[What the task asks]:
Present the part of the records that opens with the line containing "[Change Location] (353, 13)" and closes with the line containing "Työkalut (19, 409)" as a numbered list. Skip any blank lines and leave the pictures out of the answer.

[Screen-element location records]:
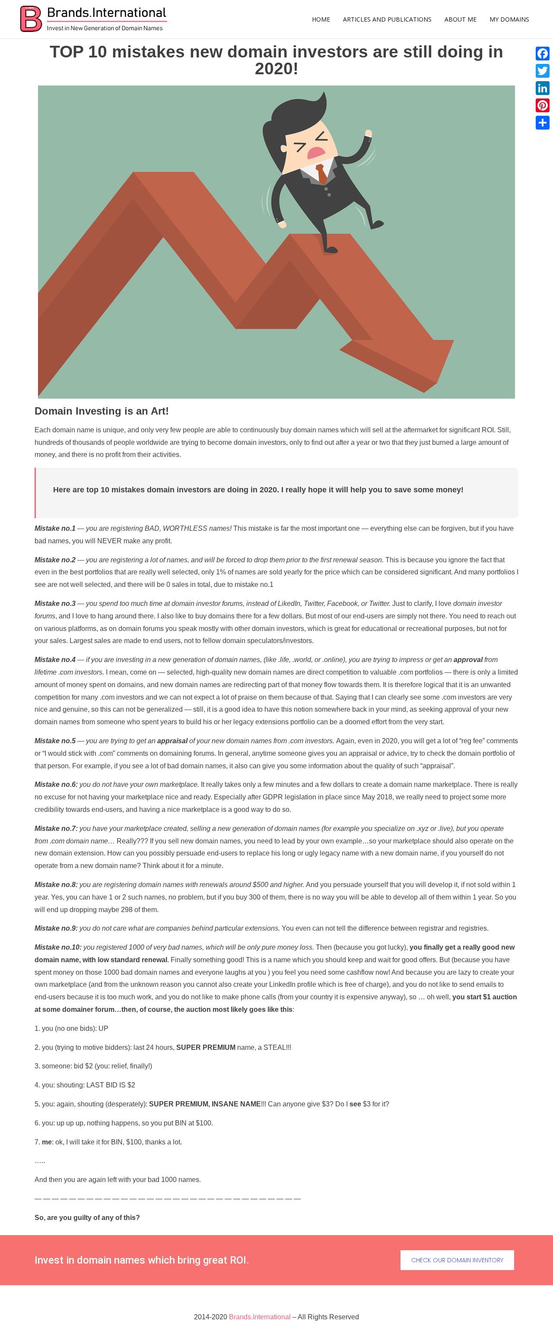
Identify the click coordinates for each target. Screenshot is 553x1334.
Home (321, 19)
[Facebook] (542, 53)
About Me (461, 19)
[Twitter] (542, 70)
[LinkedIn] (542, 88)
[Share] (542, 122)
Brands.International (260, 1317)
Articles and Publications (387, 19)
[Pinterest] (542, 105)
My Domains (509, 19)
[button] (457, 1260)
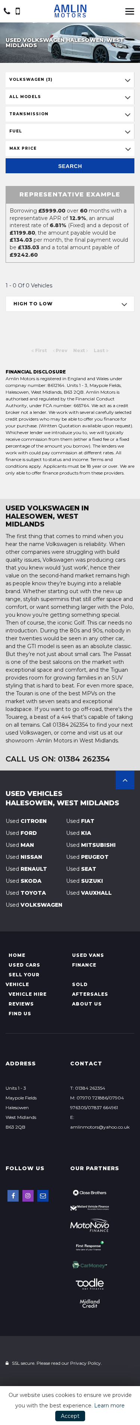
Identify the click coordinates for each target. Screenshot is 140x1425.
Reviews (21, 1004)
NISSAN (24, 857)
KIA (78, 833)
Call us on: (58, 758)
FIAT (80, 821)
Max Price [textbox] (23, 148)
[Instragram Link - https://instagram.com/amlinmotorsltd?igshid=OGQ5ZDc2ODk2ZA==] (28, 1196)
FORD (21, 833)
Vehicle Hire (28, 994)
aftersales (90, 994)
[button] (125, 780)
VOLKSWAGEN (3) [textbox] (31, 79)
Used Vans (88, 955)
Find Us (20, 1013)
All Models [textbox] (25, 96)
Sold (80, 984)
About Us (87, 1004)
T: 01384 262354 (87, 1088)
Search (70, 166)
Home (17, 955)
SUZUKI (84, 881)
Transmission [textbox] (29, 114)
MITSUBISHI (91, 845)
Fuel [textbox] (15, 131)
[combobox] (70, 79)
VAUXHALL (89, 893)
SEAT (81, 869)
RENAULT (26, 869)
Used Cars (24, 965)
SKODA (23, 881)
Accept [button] (70, 1416)
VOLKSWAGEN (34, 904)
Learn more (109, 1405)
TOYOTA (26, 893)
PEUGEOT (87, 857)
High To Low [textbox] (33, 303)
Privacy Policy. (86, 1363)
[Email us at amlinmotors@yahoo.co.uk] (43, 1196)
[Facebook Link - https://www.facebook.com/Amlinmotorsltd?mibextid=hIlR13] (13, 1196)
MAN (20, 845)
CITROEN (26, 821)
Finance (84, 965)
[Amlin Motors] (70, 11)
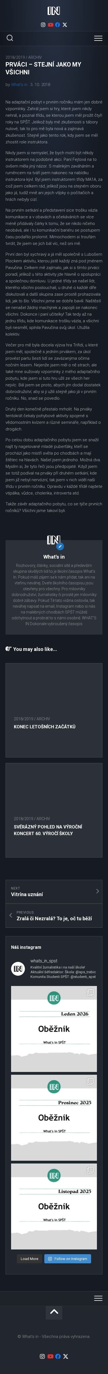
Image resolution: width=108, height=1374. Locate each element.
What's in (19, 84)
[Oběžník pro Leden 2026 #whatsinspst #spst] (54, 1029)
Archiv (35, 57)
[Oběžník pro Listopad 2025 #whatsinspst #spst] (54, 1206)
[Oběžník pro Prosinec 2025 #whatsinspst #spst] (54, 1118)
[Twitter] (64, 24)
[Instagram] (43, 24)
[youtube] (50, 24)
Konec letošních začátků (45, 726)
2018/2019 (15, 57)
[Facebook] (57, 24)
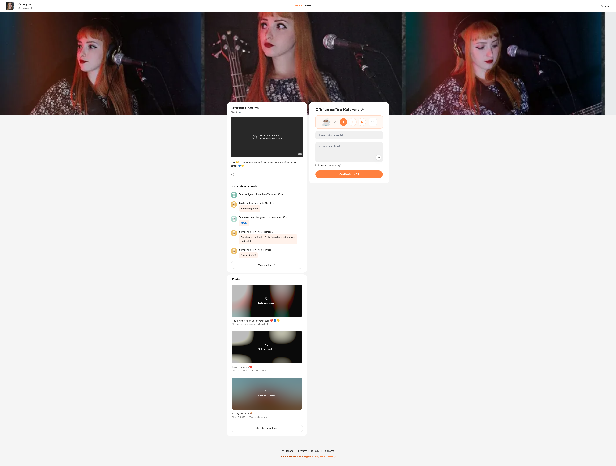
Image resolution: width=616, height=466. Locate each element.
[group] (267, 305)
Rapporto (329, 450)
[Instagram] (232, 174)
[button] (299, 5)
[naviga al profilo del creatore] (10, 6)
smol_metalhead (253, 194)
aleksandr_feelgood (254, 217)
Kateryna (24, 4)
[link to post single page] (267, 305)
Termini (315, 450)
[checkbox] (326, 165)
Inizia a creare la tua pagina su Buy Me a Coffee (306, 456)
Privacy (302, 450)
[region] (349, 142)
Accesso (605, 6)
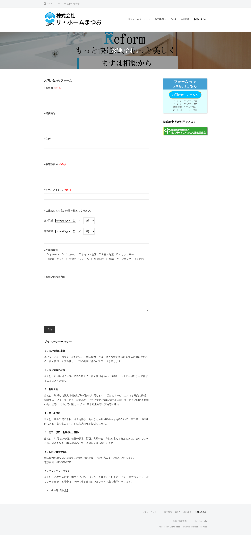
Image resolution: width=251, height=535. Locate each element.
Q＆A (173, 19)
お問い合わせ (73, 4)
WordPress (175, 527)
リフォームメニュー (138, 19)
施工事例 (159, 19)
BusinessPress (200, 527)
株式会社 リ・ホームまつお (193, 521)
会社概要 (185, 19)
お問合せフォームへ (185, 94)
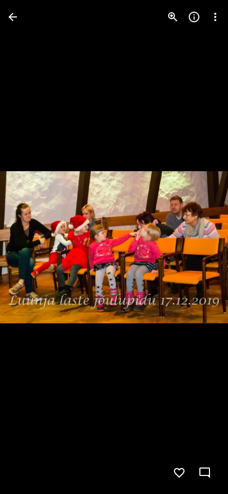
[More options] (215, 17)
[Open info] (194, 17)
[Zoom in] (172, 17)
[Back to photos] (12, 17)
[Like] (179, 472)
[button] (30, 247)
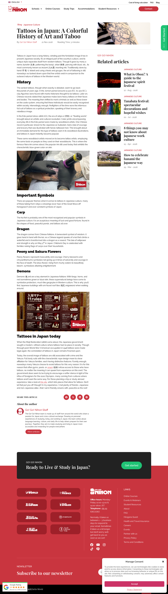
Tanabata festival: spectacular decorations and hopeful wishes (136, 107)
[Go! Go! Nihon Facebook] (91, 544)
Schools (35, 9)
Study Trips (69, 9)
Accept (134, 584)
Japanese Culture (31, 25)
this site (43, 382)
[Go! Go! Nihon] (17, 9)
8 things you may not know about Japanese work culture (136, 134)
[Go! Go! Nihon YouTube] (97, 544)
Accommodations (86, 9)
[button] (163, 561)
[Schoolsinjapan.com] (65, 504)
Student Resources (107, 9)
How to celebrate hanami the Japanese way (136, 159)
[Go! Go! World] (31, 492)
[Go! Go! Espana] (31, 517)
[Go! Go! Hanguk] (31, 504)
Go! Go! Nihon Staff (28, 42)
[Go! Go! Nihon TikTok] (91, 549)
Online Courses (53, 9)
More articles (33, 432)
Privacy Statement (134, 590)
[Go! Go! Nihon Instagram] (104, 544)
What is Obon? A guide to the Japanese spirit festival (136, 80)
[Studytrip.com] (65, 493)
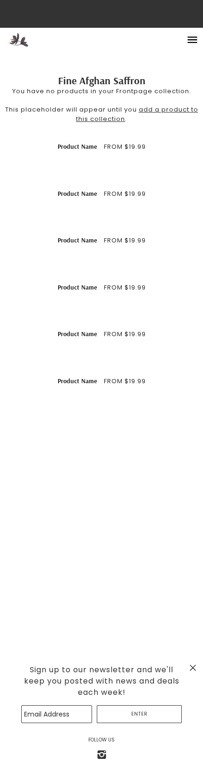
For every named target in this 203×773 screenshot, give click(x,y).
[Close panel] (193, 667)
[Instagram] (101, 754)
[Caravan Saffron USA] (27, 39)
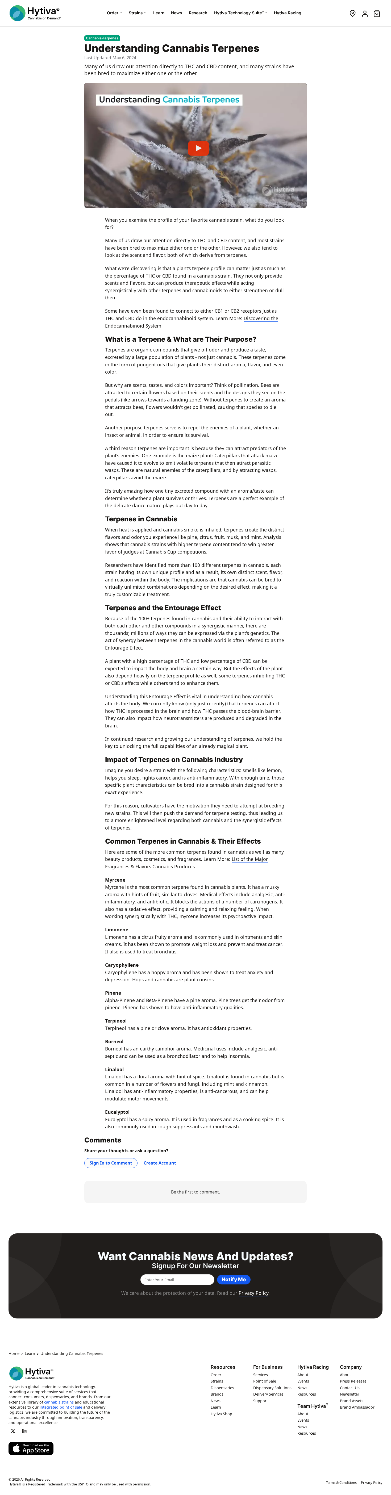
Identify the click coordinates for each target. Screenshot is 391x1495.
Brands (217, 1394)
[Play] (195, 145)
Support (260, 1400)
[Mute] (288, 202)
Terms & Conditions (341, 1482)
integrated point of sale (61, 1407)
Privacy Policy (253, 1293)
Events (303, 1381)
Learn (30, 1354)
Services (260, 1374)
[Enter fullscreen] (298, 202)
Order (216, 1374)
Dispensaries (222, 1387)
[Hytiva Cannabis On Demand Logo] (35, 13)
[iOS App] (31, 1448)
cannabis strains (59, 1402)
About (302, 1374)
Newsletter (349, 1394)
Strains (217, 1381)
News (216, 1400)
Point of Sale (264, 1381)
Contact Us (350, 1387)
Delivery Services (268, 1394)
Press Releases (353, 1381)
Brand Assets (351, 1400)
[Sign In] (365, 13)
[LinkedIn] (24, 1431)
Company (351, 1367)
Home (14, 1354)
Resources (223, 1367)
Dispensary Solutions (272, 1387)
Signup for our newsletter (195, 1265)
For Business (268, 1367)
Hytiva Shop (221, 1413)
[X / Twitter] (13, 1431)
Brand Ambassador (357, 1407)
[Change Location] (353, 13)
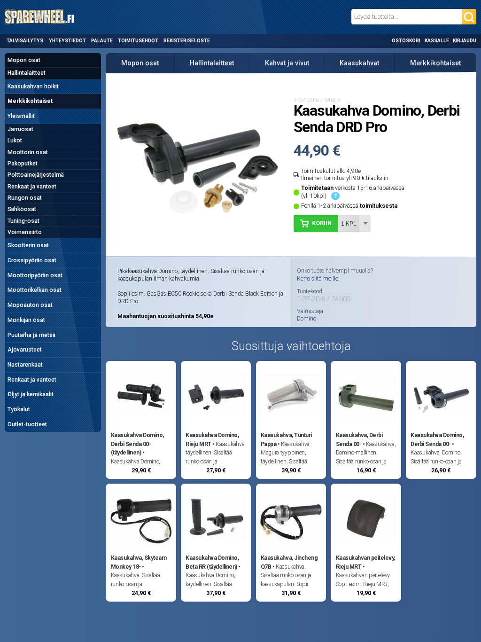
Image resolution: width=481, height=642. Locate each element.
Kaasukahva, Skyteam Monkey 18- (139, 562)
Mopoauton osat (30, 305)
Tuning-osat (23, 221)
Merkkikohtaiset (30, 101)
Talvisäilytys (25, 41)
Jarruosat (20, 129)
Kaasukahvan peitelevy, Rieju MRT (365, 562)
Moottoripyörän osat (35, 275)
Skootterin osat (28, 245)
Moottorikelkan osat (35, 290)
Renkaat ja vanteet (32, 186)
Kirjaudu (464, 41)
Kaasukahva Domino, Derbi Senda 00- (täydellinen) (137, 444)
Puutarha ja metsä (31, 335)
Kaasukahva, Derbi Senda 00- (359, 439)
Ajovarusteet (25, 349)
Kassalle (437, 41)
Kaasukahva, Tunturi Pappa (286, 439)
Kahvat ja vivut (287, 63)
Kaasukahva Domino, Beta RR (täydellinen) (212, 562)
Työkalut (19, 409)
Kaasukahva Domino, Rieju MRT (212, 439)
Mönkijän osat (26, 320)
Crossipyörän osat (32, 260)
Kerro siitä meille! (318, 278)
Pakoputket (23, 163)
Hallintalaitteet (27, 73)
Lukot (15, 140)
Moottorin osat (28, 152)
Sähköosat (22, 209)
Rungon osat (25, 198)
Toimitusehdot (138, 41)
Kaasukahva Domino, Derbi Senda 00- (437, 439)
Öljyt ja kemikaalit (31, 394)
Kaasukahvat (359, 63)
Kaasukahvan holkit (33, 86)
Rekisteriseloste (186, 41)
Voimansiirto (25, 232)
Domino (306, 318)
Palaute (102, 41)
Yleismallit (21, 116)
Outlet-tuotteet (27, 424)
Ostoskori (406, 41)
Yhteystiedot (67, 41)
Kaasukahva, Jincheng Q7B (289, 562)
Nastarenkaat (25, 364)
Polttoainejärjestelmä (36, 175)
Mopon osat (24, 60)
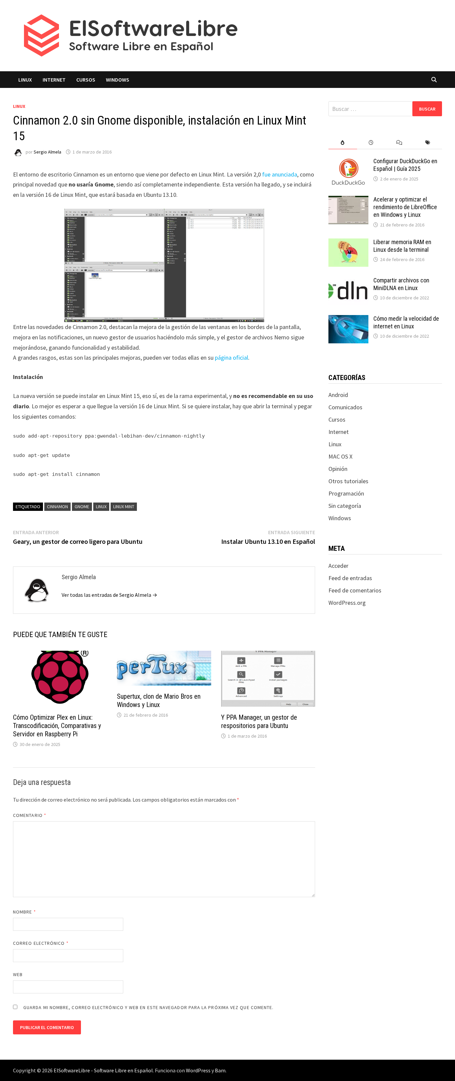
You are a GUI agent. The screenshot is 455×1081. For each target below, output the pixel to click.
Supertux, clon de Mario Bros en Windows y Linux (159, 700)
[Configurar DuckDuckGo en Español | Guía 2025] (348, 162)
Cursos (85, 79)
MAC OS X (340, 456)
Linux (25, 79)
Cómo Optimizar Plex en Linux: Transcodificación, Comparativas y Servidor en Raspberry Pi (57, 725)
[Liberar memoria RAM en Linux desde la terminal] (348, 243)
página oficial (231, 357)
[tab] (342, 142)
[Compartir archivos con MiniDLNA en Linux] (348, 281)
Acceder (338, 565)
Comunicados (345, 407)
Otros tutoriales (348, 481)
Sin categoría (344, 506)
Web (18, 974)
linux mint (123, 507)
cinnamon (57, 507)
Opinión (337, 469)
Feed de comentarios (354, 590)
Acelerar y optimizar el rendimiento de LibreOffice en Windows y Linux (405, 207)
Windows (117, 79)
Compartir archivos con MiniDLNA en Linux (401, 284)
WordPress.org (347, 602)
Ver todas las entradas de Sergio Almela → (109, 594)
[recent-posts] (371, 142)
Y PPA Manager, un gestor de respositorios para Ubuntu (259, 721)
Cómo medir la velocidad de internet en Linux (406, 322)
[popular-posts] (342, 142)
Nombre (24, 912)
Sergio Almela (47, 152)
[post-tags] (428, 142)
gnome (82, 507)
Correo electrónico (41, 943)
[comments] (399, 142)
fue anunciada (279, 174)
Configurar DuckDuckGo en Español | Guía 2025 (405, 165)
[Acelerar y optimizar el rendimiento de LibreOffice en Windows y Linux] (348, 200)
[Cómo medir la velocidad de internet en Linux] (348, 319)
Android (338, 395)
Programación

[Full output]:
1. [Change Location] (353, 13)
2. Image resolution: width=481, height=642. Locate each element.
3. Kaasukahva, Skyteam Monkey 18- (139, 562)
4. Mopoauton osat (30, 305)
5. Tuning-osat (23, 221)
6. Merkkikohtaiset (30, 101)
7. Talvisäilytys (25, 41)
8. Jarruosat (20, 129)
9. Kaasukahvan peitelevy, Rieju MRT (365, 562)
10. Moottoripyörän osat (35, 275)
11. Skootterin osat (28, 245)
12. Moottorikelkan osat (35, 290)
13. Renkaat ja vanteet (32, 186)
14. Kirjaudu (464, 41)
15. Kaasukahva Domino, Derbi Senda 00- (täydellinen) (137, 444)
16. Puutarha ja metsä (31, 335)
17. Kaasukahva, Derbi Senda 00- (359, 439)
18. Ajovarusteet (25, 349)
19. Kassalle (437, 41)
20. Kaasukahva, Tunturi Pappa (286, 439)
21. Kahvat ja vivut (287, 63)
22. Kaasukahva Domino, Beta RR (täydellinen) (212, 562)
23. Työkalut (19, 409)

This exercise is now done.